L: I do my economics and entrepreneurship camps in Eastern Europe under the auspices of the International Society for Individual Liberty – of which I should disclose that I am a director. I have to admit that it pleases me greatly to see funds that would have gone into making bombs to drop on foreigners and hiring more goons in uniform to oppress people at home redirected to something I consider constructive.
But what about the international diversification question: can that help reduce your tax burden back home?
Doug: It's different for different countries, and each individual should consult a tax specialist with the details of his or her own case, or proposed case. However, there is an exclusion for Americans who live abroad for a whole tax year – it was around $100,000 the last I looked. So there are very good tax reasons for Americans to live abroad. There are even better reasons for Canadians, Europeans, and almost everyone else to leave their native country – many can live 100% tax-free. I guess it's just a sad testimony to the medieval-serf mentality that most people suffer from that few people take advantage of this. They're born someplace, and they stay rooted there, like a plant. Oh well, everybody basically makes his own bed, reaps what he sows, and gets what he deserves…
However, as appealing as the "permanent tourist" idea is, I recommend international living first and foremost as a way to protect your assets. As we've discussed before, real estate in foreign countries cannot be repatriated or confiscated by the government that thinks of you as its milk cow. There is nothing illegal or nefarious about buying real estate abroad, and it could come in very handy if things get really chaotic back home, wherever that happens to be.
L: Okay… any investment implications to discuss?
Doug: Sure, but nothing new to our readers. Starving the state-beast is the right thing to do, ethically and practically, but I believe the state's days are numbered anyway. The thing to be aware of is that the beast won't go quietly, and in its death throes it can do a lot of harm. Still, like Nietzsche said, "That which is about to fall deserves to be pushed."

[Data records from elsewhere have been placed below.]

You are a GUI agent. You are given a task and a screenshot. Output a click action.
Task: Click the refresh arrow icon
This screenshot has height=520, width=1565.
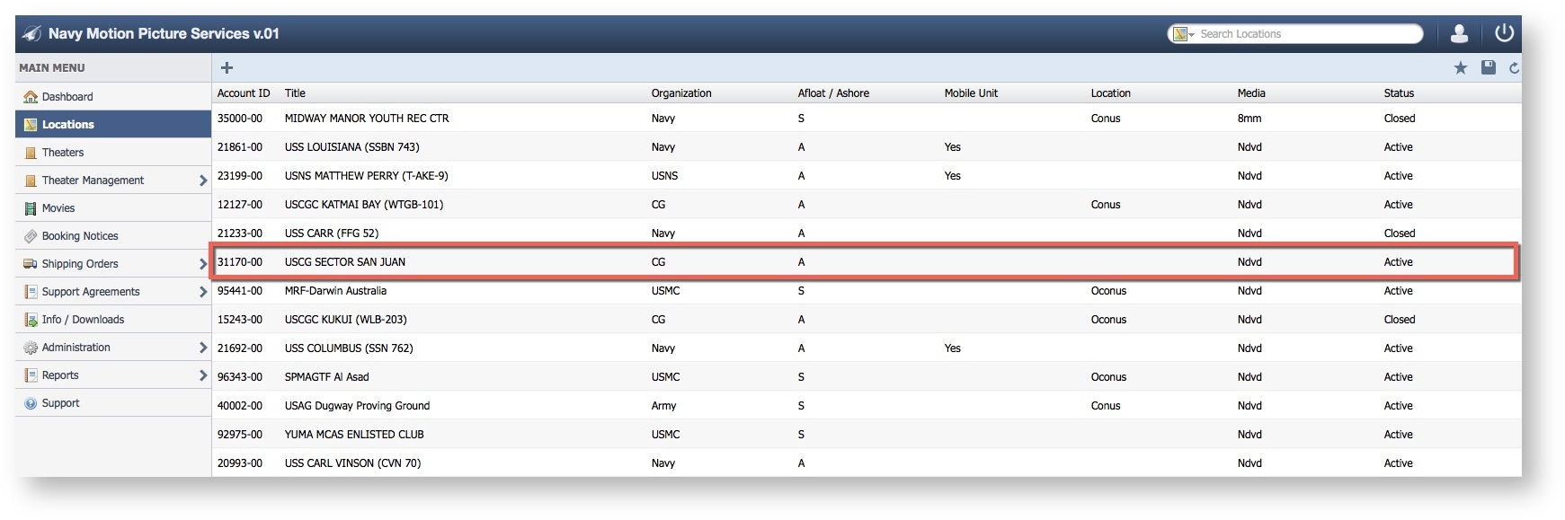point(1514,68)

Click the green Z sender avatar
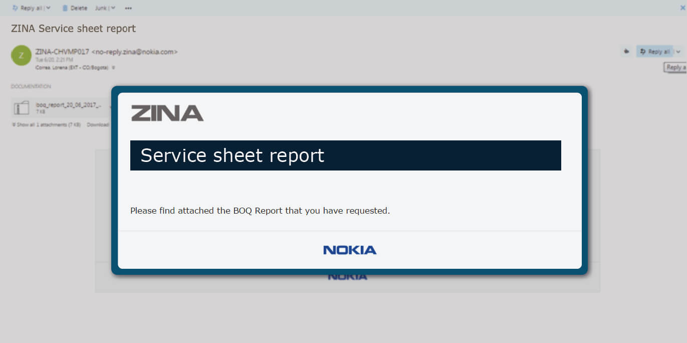pyautogui.click(x=21, y=56)
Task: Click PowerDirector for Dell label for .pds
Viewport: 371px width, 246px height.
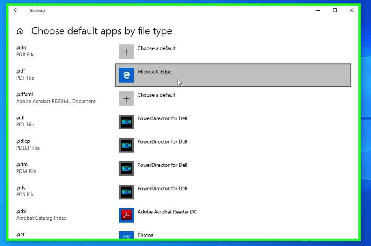Action: (162, 189)
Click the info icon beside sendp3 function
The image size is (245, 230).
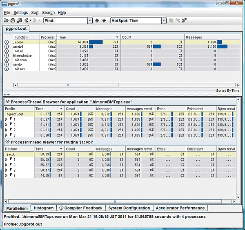pos(7,46)
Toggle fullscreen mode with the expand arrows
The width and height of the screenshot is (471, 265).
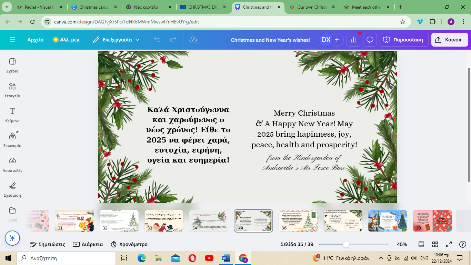(449, 244)
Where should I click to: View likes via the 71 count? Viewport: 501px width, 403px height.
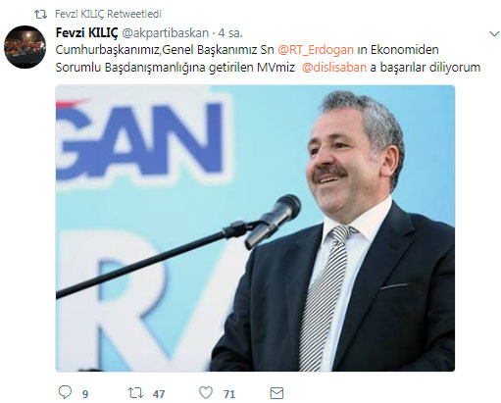click(229, 394)
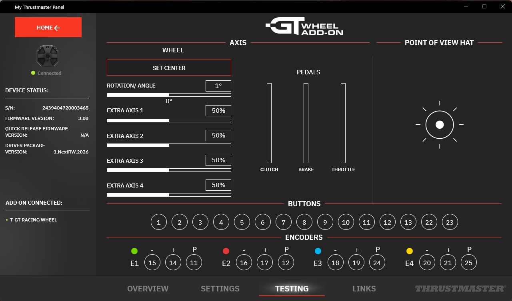Click encoder E4 push indicator 25
The width and height of the screenshot is (512, 301).
click(469, 263)
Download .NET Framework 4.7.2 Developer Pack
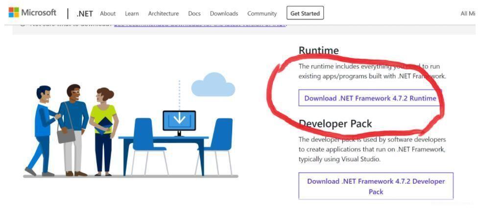Viewport: 478px width, 216px height. point(376,186)
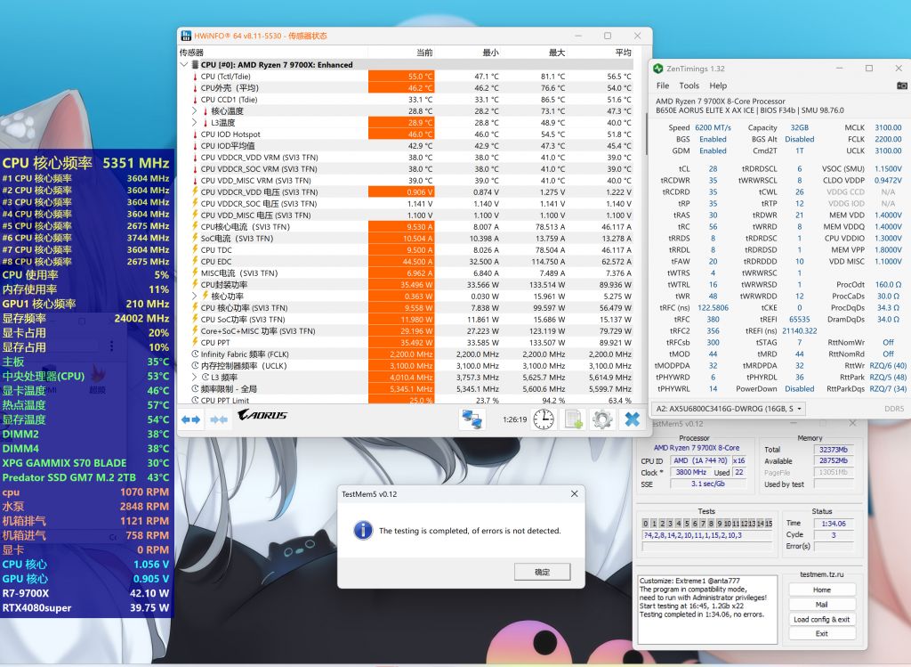The height and width of the screenshot is (667, 911).
Task: Click the HWiNFO icon in the title bar
Action: coord(185,37)
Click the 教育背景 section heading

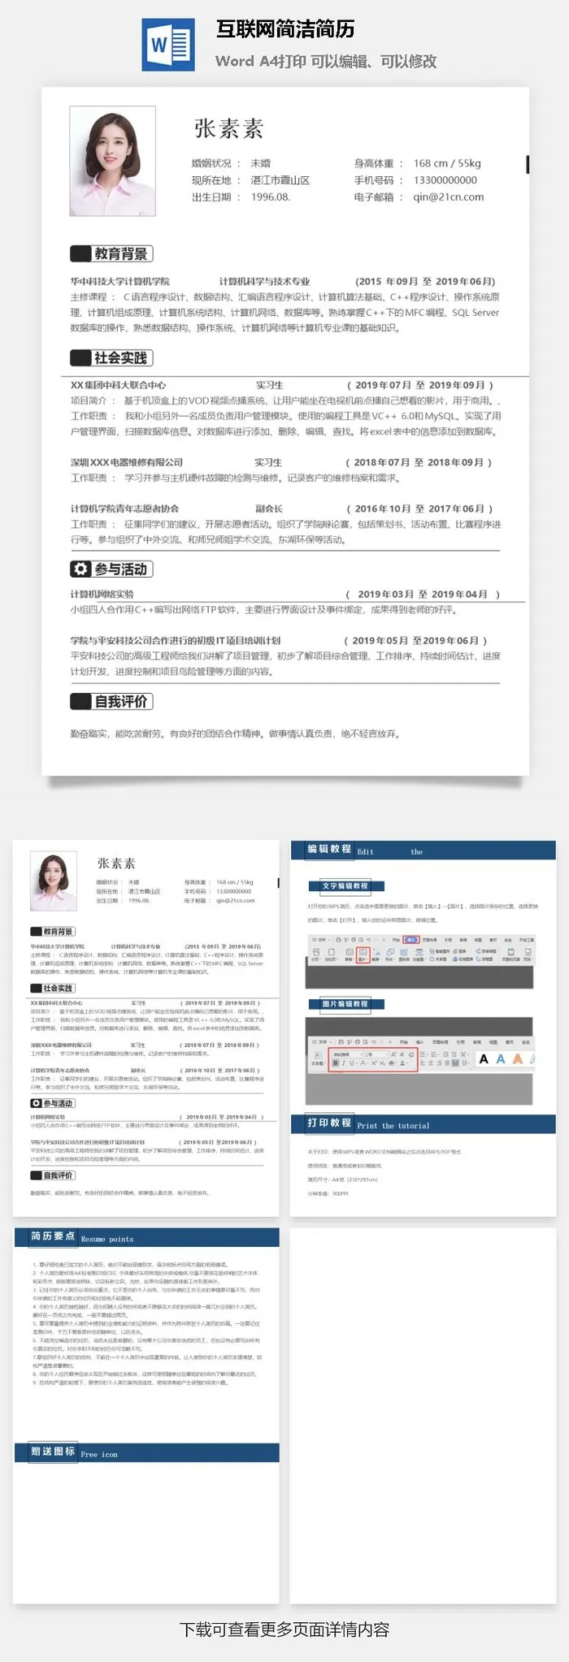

In the meantime, much higher taxes are on the way. More and more currency controls are coming. You may have heard that the US is contemplating a law denying issue or canceling the passport of anyone accused of owing more than $50,000 in taxes. I expect the transformation of what was once America into a police state to continue, and I expect other "developed" nations – especially Europe, Canada, and Australia – to follow suit. And this will happen whether or not the global economy exits the eye of the storm as I expect it to.
So you want to rig for stormy weather and invest for continuing crisis. Own gold for prudence, speculate on related stocks and others that may benefit from government profligacy, and as we've just been saying, diversify your assets and personal living arrangements internationally.
The day is coming when your local government may stop seeing you as a milk cow and start seeing you as a beef cow, and you want to have options before that day.
L: The Casey mantra. Any chance you're wrong?
Doug: Anything's possible. But we just asked ourselves that question in our conversation on the illusion of recovery, and I just don't see a way out for the old economic order.
L: Okay, Doug. I hope our readers don't tune us out for sounding like a broken record – I believe it's vital that they do take action, preparing for more volatility in the markets ahead. And hedging one's bets against social chaos may sound a bit extreme, but as an option, it sure is something that can help one sleep better at night.
Doug: I didn't formulate the rules for this crazy game; I'm just trying to play it competently.